Here’s the thing: if you are an e-Learning designer, especially someone who authors or develops sims and games, the book is perfect. You’ll love it. I promise. Even the index is interesting.

So let’s talk about something else. Aldrich is clear that the book is for those who develop and manage content, and I agree. That is exactly the audience he reaches. But I’d say that The Complete Guide to Simulations & Serious Games is also appropriate for anyone who buys content or makes decisions about choosing content. Of the people involved in e-Learning, the subset of those building these kinds of items from scratch is very small. It’s a tiny niche, which helps explain the book’s $72 price tag: most of us won’t do much of this. But lots of us will buy some of these products, or suites of courses that incorporate sims and games, and some more of us will be involved in outsourcing or asking for customization of them. For those in that larger set, you need this book, and I’ll tell you why.

It’s an invaluable tool at helping you to understand what you’re looking at, and what to look for, and why one product is better than another. It will help you understand why a sim may intentionally allow some learner frustration, or why it lets the “hero” just sit and do nothing for a bit, and perhaps generates a better understanding of smaller concerns, like the finer points of the didactic use of a progress bar (or its absence).

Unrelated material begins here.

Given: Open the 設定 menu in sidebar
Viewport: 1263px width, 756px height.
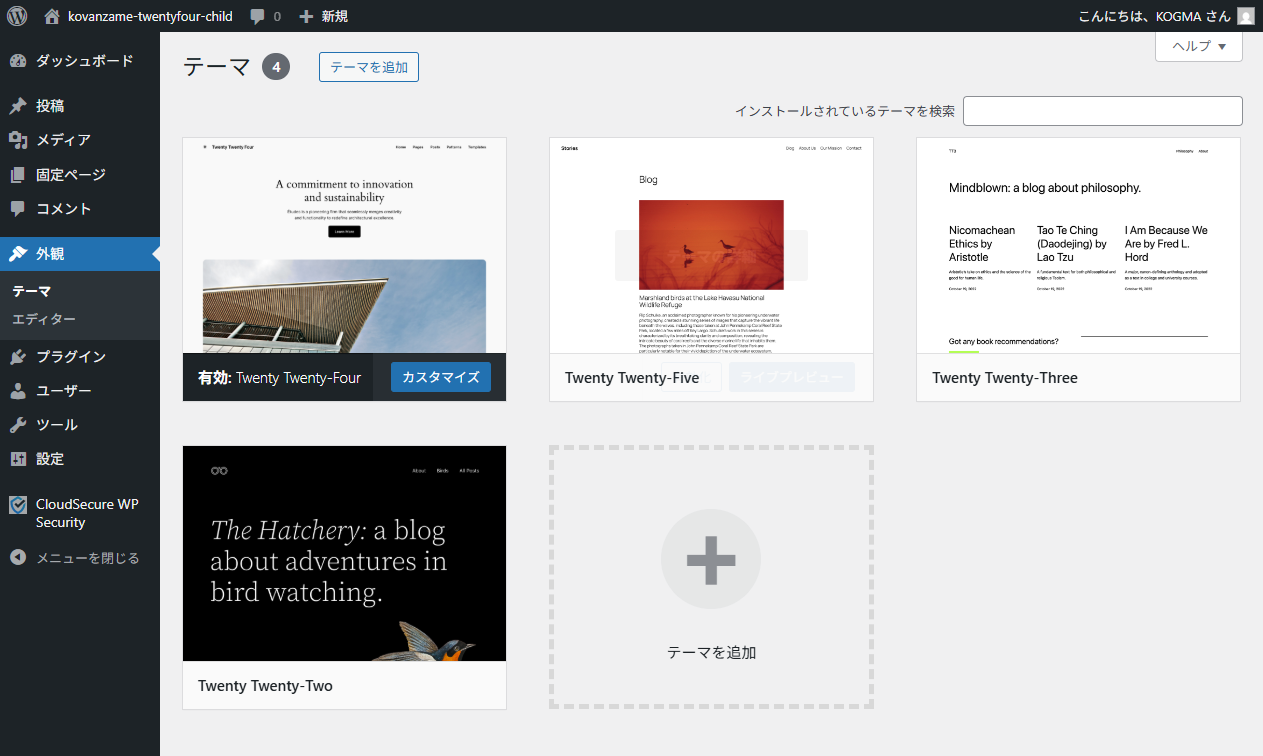Looking at the screenshot, I should pyautogui.click(x=50, y=459).
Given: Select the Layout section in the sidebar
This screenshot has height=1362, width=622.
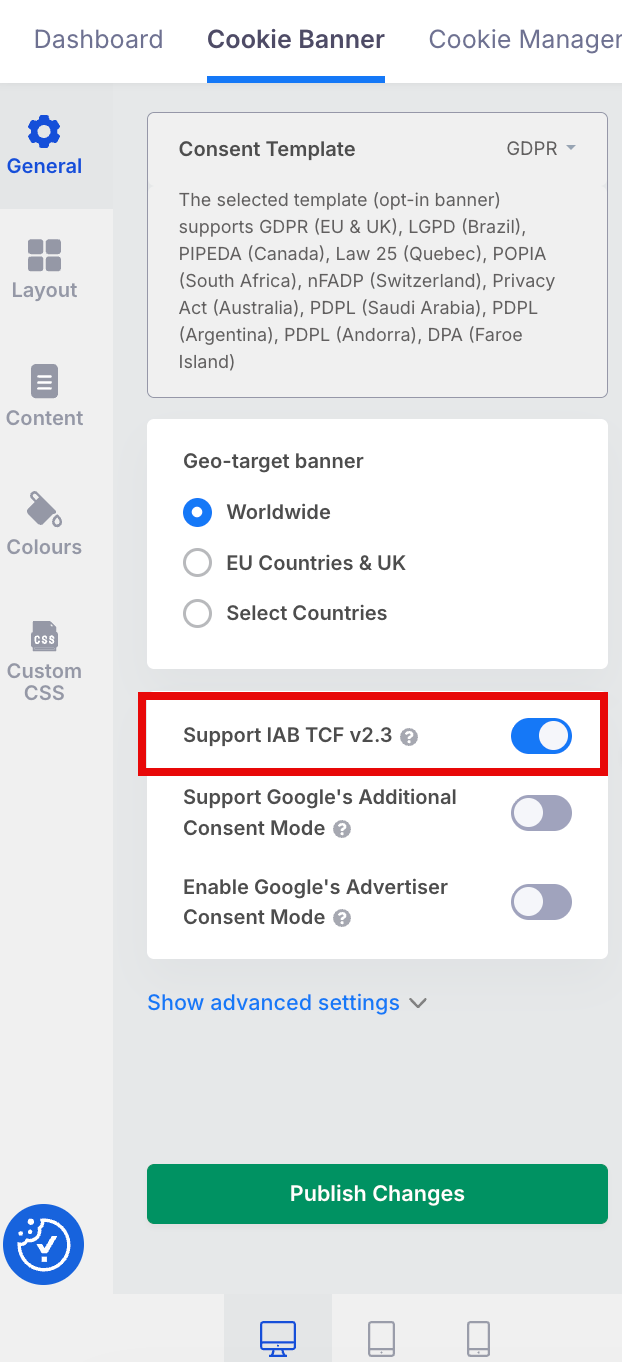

Even more – and this is where I often find the most value in my own personal reading and formal coursework I have taken – it will help you articulate to management why a product is “good” or not, and why your organization should or shouldn’t buy it. (You could also call this: beware the boss who has been to a trade show.) It will help you have conversations about what you want, or not, and what you’re buying, and why. And if you study up a little bit, those who do this for a living might not think you’re such a moron when you try to explain what you want to accomplish.

You know what I wish? If we had it to do over, I wish that the “e-Learning” business had started with this book. That this was the first thing trainers and training departments and creators of authoring tools had seen. “Computer games” were around before everyone had computers and Internet access and PowerPoint, and I wish e-Learning had started here, before online training as an industry managed to replicate the very worst elements of the traditional classroom experience. I wish this book as a starter gift for everyone who enters the e-Learning or training design and development field: a new person starting with this would not accept flying lines of text supported by word-for-word narration as anything resembling a learning experience.

And that’s where Aldrich ends, too. In a most satisfying closure, he calls for a rethinking of how we teach – adults, children, anyone. He admits that the book, “designed to look like a helpful guide … underneath is an attack on all of the educational and knowledge industries … a manifesto for the overthrow of the intellectual legacy of civilization to date.” And I say more power to him.

 

Aldrich, Clark. The Complete Guide to Simulations & Serious Games. 2010: Pfeiffer. 533 pages. Hardback: $72. Available for Kindle e-reader: $64.80.